L’ancien président de l’Assemblée des représentants du peuple (Parlement) devrait être interrogé sur le contenu d’une vidéo qui a fuité sur les réseaux sociaux, dans laquelle il évoquait le risque d’une guerre civile en Tunisie, «en cas d’élimination de toute composante politique», rapportent les médias tunisois. Le vieux leader des islamistes tunisiens y aurait indiqué qu’écarter l’islam politique de la scène politique est un projet de guerre civile, d’après la station de radio privée Mosaïque FM.
L’ancien ministre tunisien des Affaires étrangères, Rafik Abdessalam, a confirmé, dans un message publié sur son compte Facebook, que le chef du mouvement Ennahdha a été arrêté et conduit à la caserne de la Garde nationale, au nord de la capitale, Tunis, après la perquisition de son domicile.

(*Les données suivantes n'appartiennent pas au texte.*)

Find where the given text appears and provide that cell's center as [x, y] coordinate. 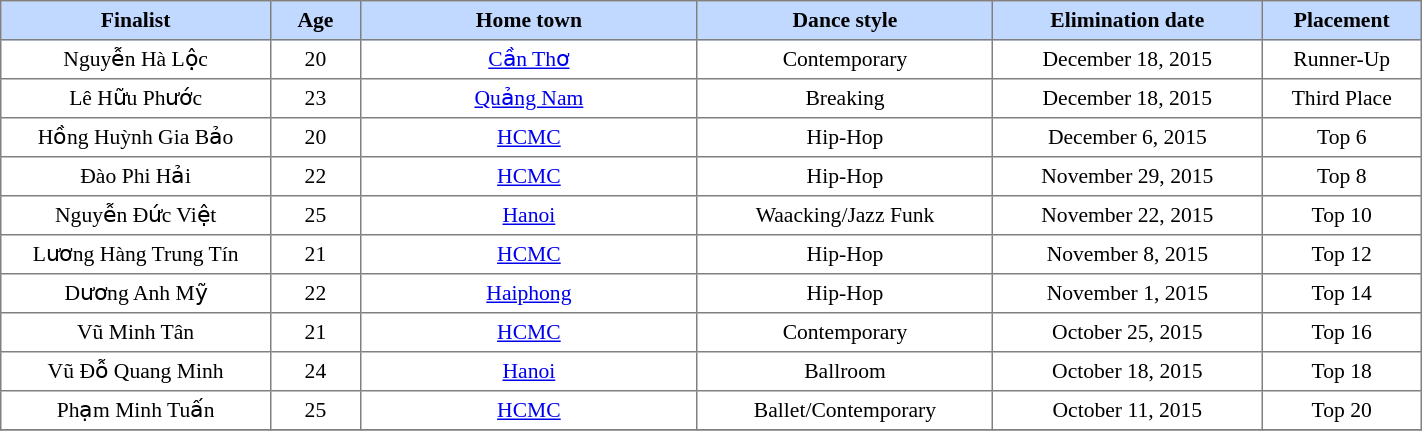
Quảng Nam [528, 98]
Finalist [136, 20]
Vũ Đỗ Quang Minh [136, 372]
Top 12 [1342, 254]
Vũ Minh Tân [136, 332]
Lương Hàng Trung Tín [136, 254]
November 8, 2015 [1127, 254]
Home town [528, 20]
24 [315, 372]
Dance style [844, 20]
Ballroom [844, 372]
Dương Anh Mỹ [136, 294]
Age [315, 20]
Waacking/Jazz Funk [844, 216]
Nguyễn Đức Việt [136, 216]
Third Place [1342, 98]
Lê Hữu Phước [136, 98]
Top 6 [1342, 138]
November 22, 2015 [1127, 216]
Breaking [844, 98]
October 25, 2015 [1127, 332]
Runner-Up [1342, 60]
November 29, 2015 [1127, 176]
Top 16 [1342, 332]
October 11, 2015 [1127, 410]
November 1, 2015 [1127, 294]
Top 14 [1342, 294]
Đào Phi Hải [136, 176]
Top 18 [1342, 372]
October 18, 2015 [1127, 372]
Top 10 [1342, 216]
December 6, 2015 [1127, 138]
Top 20 [1342, 410]
Top 8 [1342, 176]
Ballet/Contemporary [844, 410]
Elimination date [1127, 20]
Placement [1342, 20]
Hồng Huỳnh Gia Bảo [136, 138]
23 [315, 98]
Nguyễn Hà Lộc [136, 60]
Haiphong [528, 294]
Cần Thơ [528, 60]
Phạm Minh Tuấn [136, 410]
Scan for the cell matching the given text and deliver its (x, y) coordinate at center. 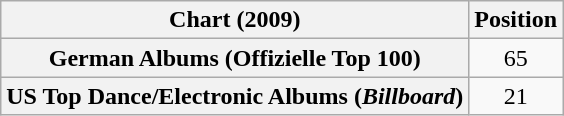
German Albums (Offizielle Top 100) (235, 58)
21 (516, 96)
US Top Dance/Electronic Albums (Billboard) (235, 96)
65 (516, 58)
Position (516, 20)
Chart (2009) (235, 20)
Output the [X, Y] coordinate of the center of the cell containing the given text.  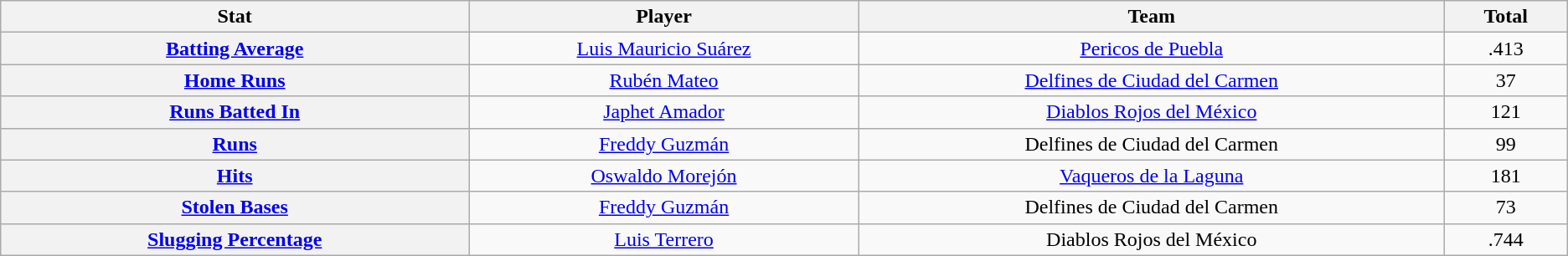
Stat [235, 17]
Vaqueros de la Laguna [1151, 176]
Japhet Amador [664, 112]
.413 [1506, 49]
.744 [1506, 240]
Stolen Bases [235, 208]
99 [1506, 144]
Player [664, 17]
37 [1506, 80]
Oswaldo Morejón [664, 176]
73 [1506, 208]
Team [1151, 17]
Hits [235, 176]
Slugging Percentage [235, 240]
121 [1506, 112]
Home Runs [235, 80]
Batting Average [235, 49]
Luis Terrero [664, 240]
181 [1506, 176]
Luis Mauricio Suárez [664, 49]
Total [1506, 17]
Pericos de Puebla [1151, 49]
Runs Batted In [235, 112]
Runs [235, 144]
Rubén Mateo [664, 80]
Output the [X, Y] coordinate of the center of the cell containing the given text.  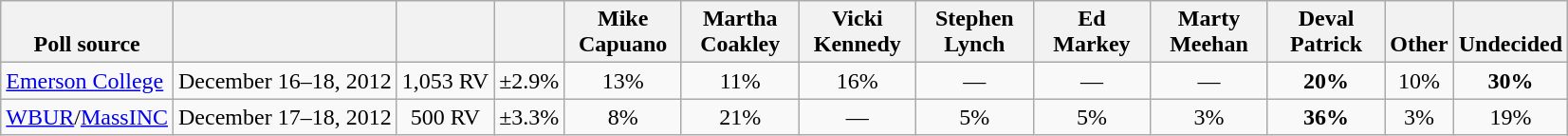
11% [740, 81]
Undecided [1510, 32]
±3.3% [529, 117]
WBUR/MassINC [87, 117]
December 17–18, 2012 [286, 117]
500 RV [445, 117]
DevalPatrick [1326, 32]
8% [623, 117]
VickiKennedy [858, 32]
10% [1419, 81]
MikeCapuano [623, 32]
EdMarkey [1092, 32]
Poll source [87, 32]
16% [858, 81]
19% [1510, 117]
20% [1326, 81]
13% [623, 81]
Emerson College [87, 81]
1,053 RV [445, 81]
MartyMeehan [1209, 32]
30% [1510, 81]
December 16–18, 2012 [286, 81]
Other [1419, 32]
MarthaCoakley [740, 32]
36% [1326, 117]
±2.9% [529, 81]
21% [740, 117]
StephenLynch [975, 32]
Scan for the cell matching the given text and deliver its (X, Y) coordinate at center. 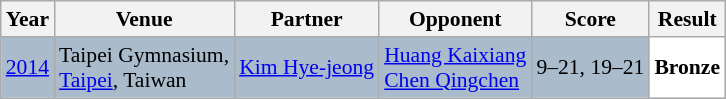
Year (28, 19)
Venue (144, 19)
9–21, 19–21 (590, 68)
Huang Kaixiang Chen Qingchen (455, 68)
Taipei Gymnasium,Taipei, Taiwan (144, 68)
Partner (306, 19)
2014 (28, 68)
Score (590, 19)
Bronze (687, 68)
Result (687, 19)
Kim Hye-jeong (306, 68)
Opponent (455, 19)
Find where the given text appears and provide that cell's center as (x, y) coordinate. 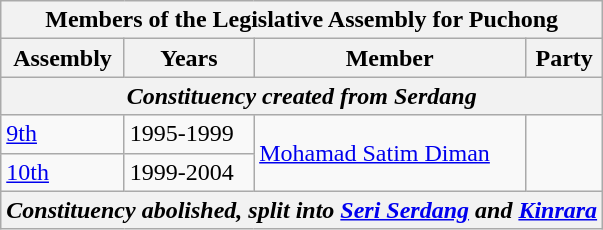
Constituency created from Serdang (302, 96)
1999-2004 (188, 172)
10th (62, 172)
Party (564, 58)
Constituency abolished, split into Seri Serdang and Kinrara (302, 210)
Member (390, 58)
9th (62, 134)
Assembly (62, 58)
Years (188, 58)
Members of the Legislative Assembly for Puchong (302, 20)
Mohamad Satim Diman (390, 153)
1995-1999 (188, 134)
Identify which cell holds the provided text, then report its [x, y] central coordinate. 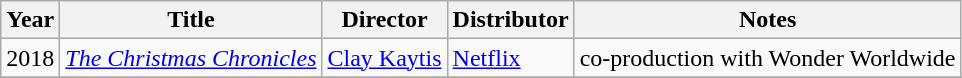
Notes [768, 20]
2018 [30, 58]
The Christmas Chronicles [191, 58]
Year [30, 20]
Netflix [510, 58]
Distributor [510, 20]
co-production with Wonder Worldwide [768, 58]
Title [191, 20]
Director [384, 20]
Clay Kaytis [384, 58]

Cependant, aucun commentaire n’a été émis de la part des autorités à ce sujet.
Le mouvement Ennahdha a fermement condamné ce qu’il qualifie «d’évolution très dangereuse», dans un communiqué publié hier lundi soir, appelant à «la libération immédiate de Rached Ghannouchi et à la cessation de la répression des militants politiques et des opposants». Le parti islamiste accusé par les autorités de flirter avec des groupes terroristes, a en outre appelé «toutes les voix libres à s’unir contre ces pratiques répressives violant les droits et les libertés et l’honneur des opposants.»
Depuis le 11 février, les autorités tunisiennes mènent une vaste campagne d’arrestations contre des dirigeants de partis, des hommes d’affaires et des activistes, les accusant notamment, de conspiration contre la sûreté de l’Etat. A Tunis, les milieux politiques ont toujours cru que le pouvoir n’oserait pas s’en prendre au vieux leader islamiste par crainte d’embraser une situation sociale déjà tendue.